Beatrice Humane Society, city officials to implement feral cat control project
BEATRICE – It’s a problem for cities and towns large and small….and an elusive one to deal with. Now, the City of Beatrice and Beatrice Humane Society will try a new approach to handling a feral cat population that can get out of control.
The City and Humane Society will jointly operate a live trap, neuter, vaccinate and release program. Executive Director for the Humane Society, Carlee Fiddes explained, "This is our real-world efforts to actually be able to get to the base of the problem, by providing those spay-neuter services on those outdoor, unfriendly cats that we can't catch....that wouldn't make good house cats...and be able to actually stop the problem at it's source. With our new clinic, we have been as cost effective of a program as you will find anywhere. That provides every animal that comes in our door to be spayed and neutered, vaccinated for rabies and distempter...micro-chipped and ear-tipped."

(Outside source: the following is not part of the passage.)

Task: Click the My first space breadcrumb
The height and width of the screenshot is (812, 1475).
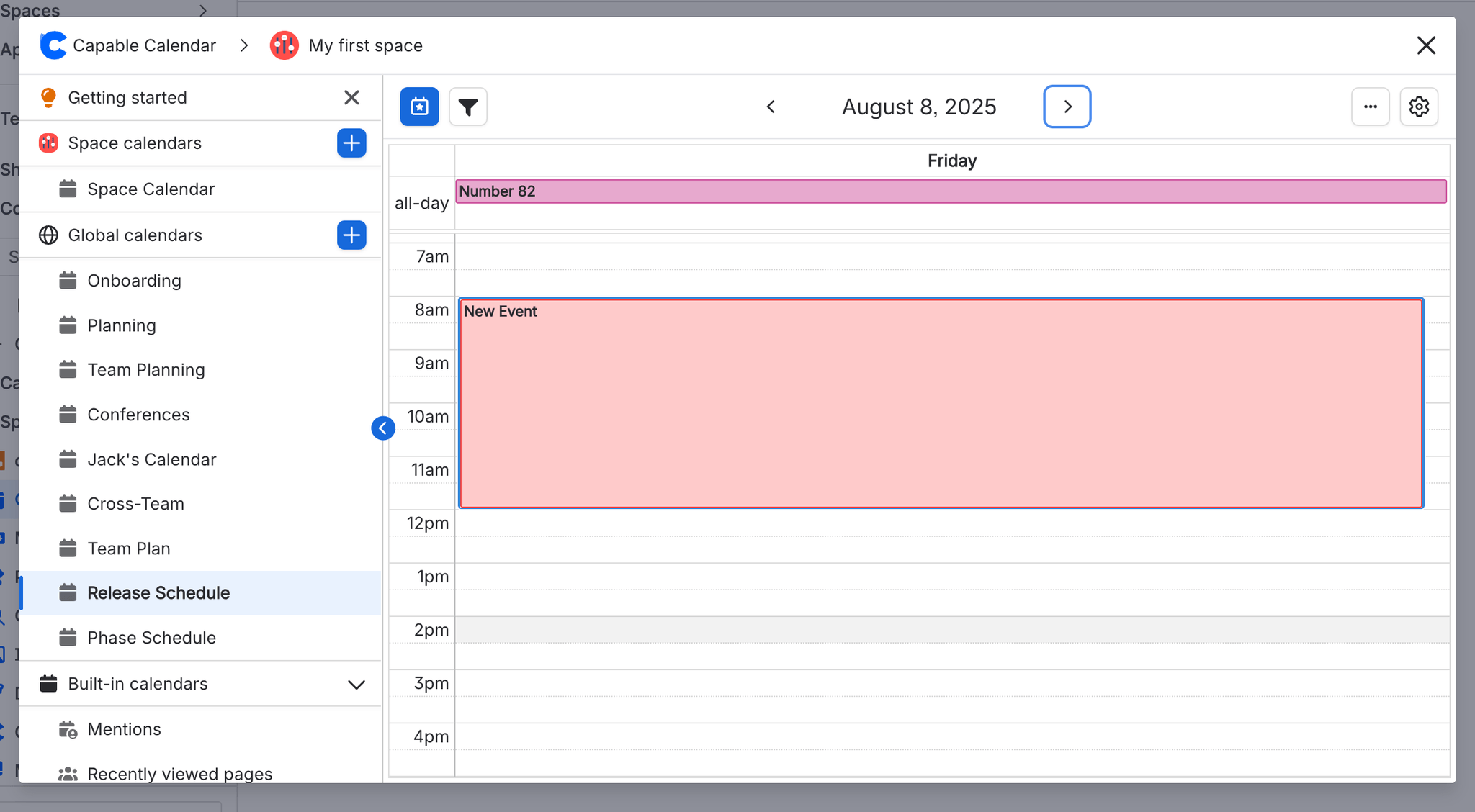Action: point(365,45)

The city council Monday night renewed a funding agreement that provides $20,000 annually to the Beatrice Humane Society and covers some of the utility cost at the local animal shelter.
City Administrator Tobias Tempelmeyer says the trap, neuter, vaccinate and release program proposed by the society would be for seven years. The city would pay $40 per cat or up to $6,000 a year. Fiddes says the program could have a big impact on the shelter’s operation.
The shelter had a situation last year where a deadly disease spread by cats came into their shelter, forcing a shutdown of intake for about three weeks....resulting in a loss of about 21 cats. Fiddes said by putting more vaccinated cats out in the community, it can serve as a buffer against a similar occurrence in the future.
The society has tried a smaller version of the program in Hickman, where a business was being overrun with stray cats. An auto dealership's operations were affected, and the program served to ease that problem.
In some cases, people who feed stray animals are encouraging the cats to produce more litters of kittens. Fiddes says about a third of stray cats are friendly enough they can be brought into a shelter and efforts can be made to adopt them out. But for the majority, that’s not possible. Fiddes says there’s been some inquiries from smaller towns in the area about the option of trapping, neutering, vaccinating and releasing animals for managing cat populations.
"I was actually just talking to the executive director at the Capitol Humane Society. Comparatively, they have a very small program for the size of their city....but even with the two to three hundred animals that they are doing through their T-and-R program each year...they've actually seen almost a thousand animal difference in their number of intakes over the course of that same period of time they've been doing those T-and-Rs."
Live box traps are used in the program, or in some cases, a drop trap in areas where there are a large number of cats congregating. Fiddes estimates there could be as many as 750 to one-thousand feral cats in Beatrice.